(Entries taken from a collection)
━━━━━━━━━━━━━━━━
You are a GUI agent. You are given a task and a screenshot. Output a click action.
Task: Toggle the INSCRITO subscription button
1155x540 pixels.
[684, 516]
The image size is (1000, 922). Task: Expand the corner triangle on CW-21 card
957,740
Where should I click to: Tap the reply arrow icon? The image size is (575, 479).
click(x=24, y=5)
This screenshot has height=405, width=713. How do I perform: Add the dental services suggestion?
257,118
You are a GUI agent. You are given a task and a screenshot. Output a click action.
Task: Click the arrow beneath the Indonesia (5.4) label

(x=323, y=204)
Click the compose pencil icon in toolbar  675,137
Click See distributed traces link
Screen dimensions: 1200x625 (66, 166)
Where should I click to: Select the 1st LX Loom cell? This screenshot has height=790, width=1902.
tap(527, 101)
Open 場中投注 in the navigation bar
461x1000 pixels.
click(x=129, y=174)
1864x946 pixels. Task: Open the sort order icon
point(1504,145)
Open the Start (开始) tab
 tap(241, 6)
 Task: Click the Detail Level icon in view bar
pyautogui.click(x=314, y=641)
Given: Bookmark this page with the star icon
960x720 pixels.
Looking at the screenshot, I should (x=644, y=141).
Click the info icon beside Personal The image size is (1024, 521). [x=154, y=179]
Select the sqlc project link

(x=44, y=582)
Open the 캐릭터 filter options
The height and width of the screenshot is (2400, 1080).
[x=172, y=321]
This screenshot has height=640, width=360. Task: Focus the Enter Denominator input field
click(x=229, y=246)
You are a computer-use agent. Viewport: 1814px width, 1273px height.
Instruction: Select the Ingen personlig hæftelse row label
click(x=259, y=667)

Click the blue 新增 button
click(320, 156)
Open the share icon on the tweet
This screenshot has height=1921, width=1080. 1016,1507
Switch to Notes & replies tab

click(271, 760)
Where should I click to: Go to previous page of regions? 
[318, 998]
━━━━━━━━━━━━━━━━
- [WHAT YOU NEED TO DO]
The line containing "Click the blue 新增 button" marks where to begin; the last line of the records marks where to stop. Copy both and all between, exactly.

- [EXERCISE ANSWER]
Click the blue 新增 button
click(320, 156)
Open the share icon on the tweet
This screenshot has height=1921, width=1080. 1016,1507
Switch to Notes & replies tab

click(271, 760)
Where should I click to: Go to previous page of regions? 
[318, 998]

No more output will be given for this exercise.